Quali sono le conseguenze penali per chi picchia qualcuno? Qual è la differenza tra percosse, lesioni personali e rissa?

Hai scoperto che la tua ragazza ti tradisce con il tuo migliore amico. Preso dalla furia, ti rechi a casa dell’uomo e lo colpisci al volto con violenza. Non intendi scusarti e lo lasci lì per terra. Dopo un po’ di tempo, però, ti penti di quello che hai fatto. Sebbene il tradimento sia una cosa imperdonabile, tuttavia il tuo comportamento non è giustificato. Per questo motivo ti domandi se la persona che hai aggredito può sporgere una denuncia per le botte prese. Nell’articolo che segue parleremo, in particolare, di percosse e della distinzione rispetto alle lesioni personali e alla rissa. Se sei interessato all’argomento, prenditi cinque minuti di tempo e prosegui nella lettura.

Cosa sono le percosse?

Quando dai botte ad una persona senza provocarle una alterazione del suo stato di salute commetti il reato di percosse [1]. Nella nozione di percosse vi rientrano gli schiaffi, il tirare i capelli, gli spintoni, ecc. Ti faccio un esempio.

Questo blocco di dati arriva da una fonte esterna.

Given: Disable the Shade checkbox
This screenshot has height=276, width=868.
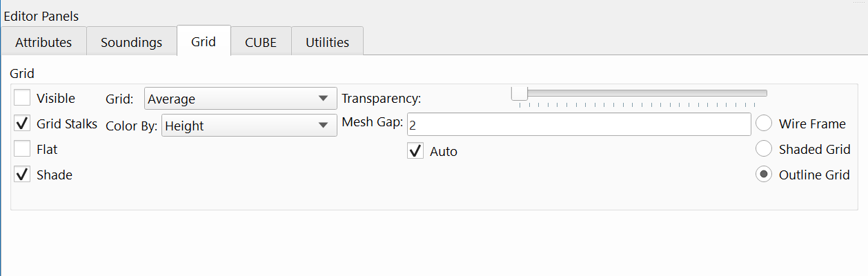Looking at the screenshot, I should 23,175.
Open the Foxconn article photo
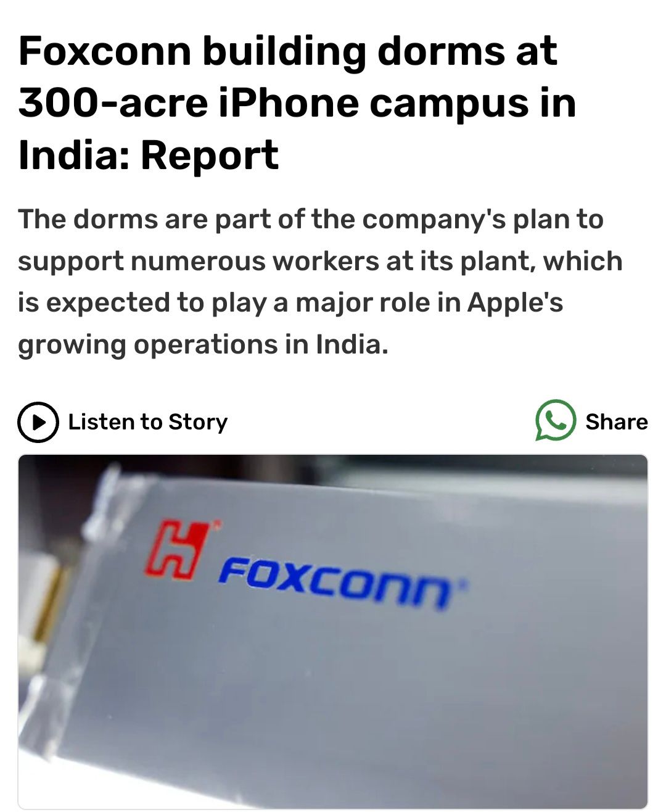This screenshot has height=812, width=666. [x=333, y=631]
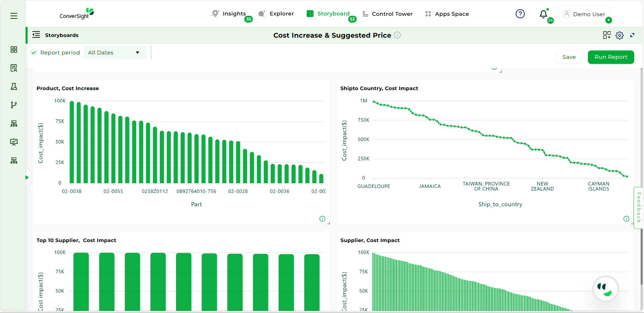Open the hamburger menu at top left
Screen dimensions: 644x313
[14, 16]
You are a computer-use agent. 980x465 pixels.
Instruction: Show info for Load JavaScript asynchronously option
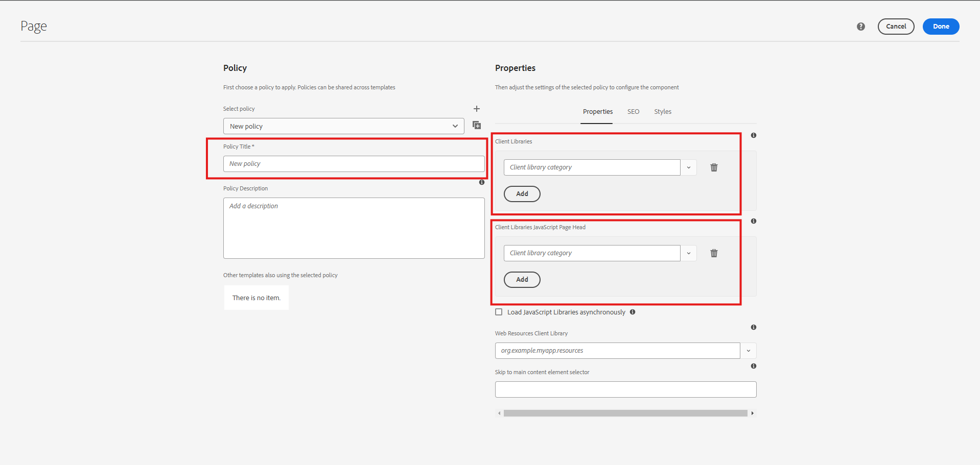(633, 312)
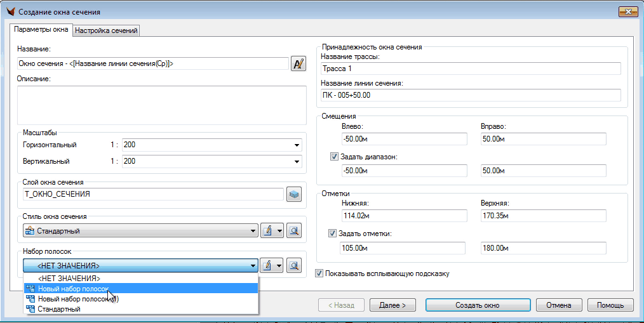Screen dimensions: 644x323
Task: Click the band set preview magnifier icon
Action: click(293, 265)
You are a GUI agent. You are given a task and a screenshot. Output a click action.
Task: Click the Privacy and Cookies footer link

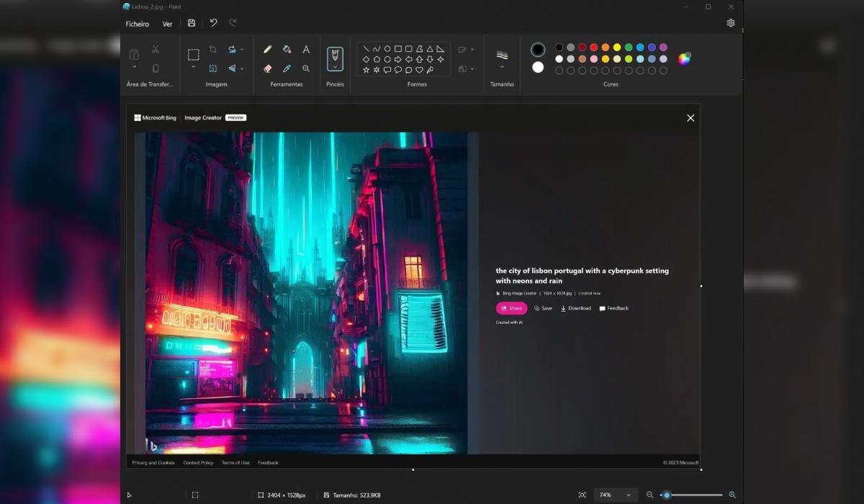(153, 462)
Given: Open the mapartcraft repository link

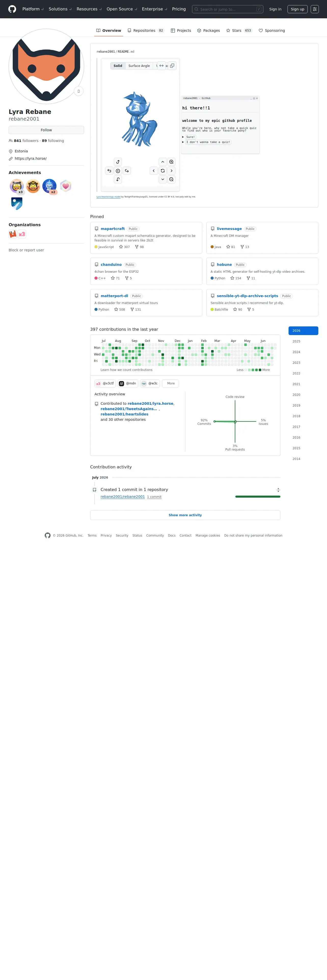Looking at the screenshot, I should click(113, 229).
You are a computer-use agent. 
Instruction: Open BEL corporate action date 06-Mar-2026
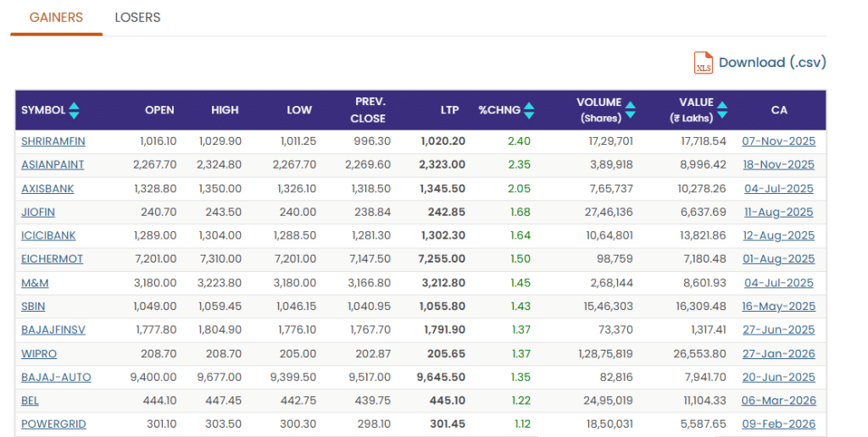[778, 401]
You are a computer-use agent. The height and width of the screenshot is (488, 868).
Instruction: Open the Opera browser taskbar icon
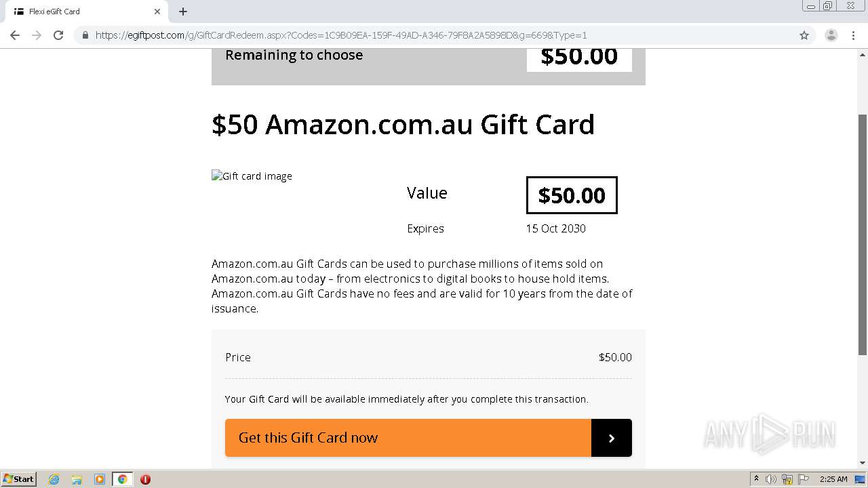tap(145, 479)
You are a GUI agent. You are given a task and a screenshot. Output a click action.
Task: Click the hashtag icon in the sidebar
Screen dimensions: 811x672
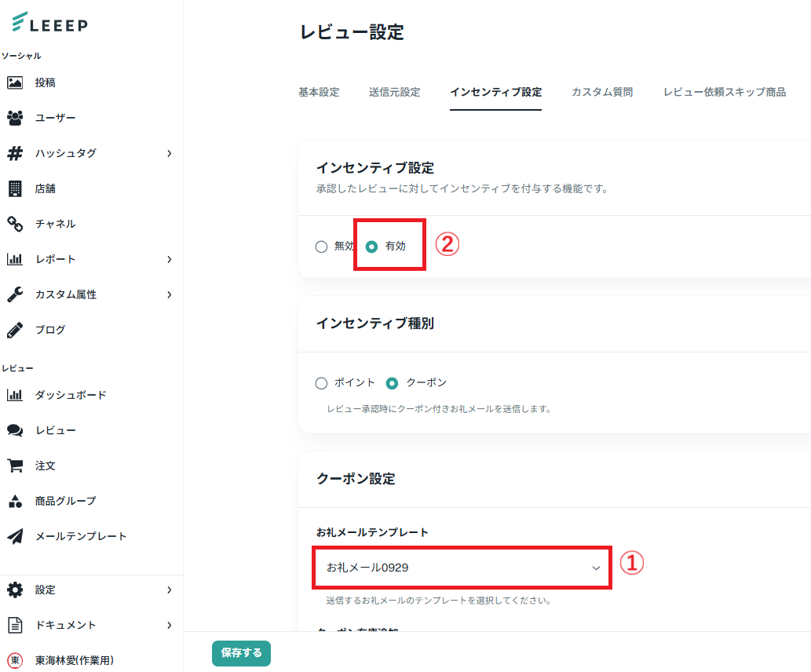pos(15,153)
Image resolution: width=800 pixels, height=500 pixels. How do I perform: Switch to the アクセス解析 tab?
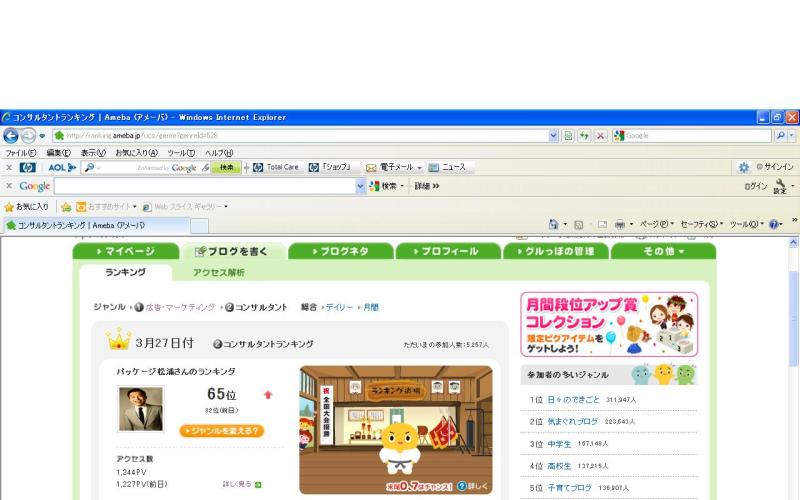[x=219, y=272]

Tizio litiga con Caio per il posto auto e, preso dall’esasperazione, lo schiaffeggia in pieno viso. Caio riporta un semplice rossore in faccia, ma nulla di grave.

Attenzione però: il reato di percosse è punibile solamente se la condotta è stata intenzionale, cioè voluta dal suo autore. Ti faccio un altro esempio.

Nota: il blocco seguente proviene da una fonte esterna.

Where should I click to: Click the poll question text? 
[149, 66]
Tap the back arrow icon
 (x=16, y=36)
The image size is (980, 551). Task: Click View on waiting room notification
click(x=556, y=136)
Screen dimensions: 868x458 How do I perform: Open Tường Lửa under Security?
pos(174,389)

Tizio sta consultando una cartina geografica. Ad un certo punto, nell’indicare con il braccio il luogo da raggiungere, urta Caio che passava di lì in quel preciso istante. 

Nell’esempio riportato, Tizio non può rispondere del reato di percosse perché si è trattato di un semplice incidente.

Cosa sono le lesioni personali?

Se hai picchiato una persona tanto da provocarle una malattia nel corpo o nella mente, allora si parla del reato di lesioni personali [2]. Facciamo un esempio pratico. 

Tizia discute con il marito Caio per una questione di denaro, ad un certo punto lo colpisce in testa con una pentola di acciaio causandogli una ferita sulla tempia e sull’occhio.

Nell’esempio, è chiaro che la condotta di Tizia integra in pieno il reato di lesioni personali in quanto Caio è stato ferito. La malattia può essere provocata da atti di violenza fisica o morale. Tuttavia, la violenza può anche mancare, l’importante è che dalla condotta derivi una malattia. Pensa, ad esempio, ai danni provocati dall’esposizione al freddo, dalla privazione di cibo oppure dall’immersione in acqua.

Quindi, avrai capito che per malattia si intende una qualsiasi alterazione in grado di compromettere, in modo significativo, la vita di una persona.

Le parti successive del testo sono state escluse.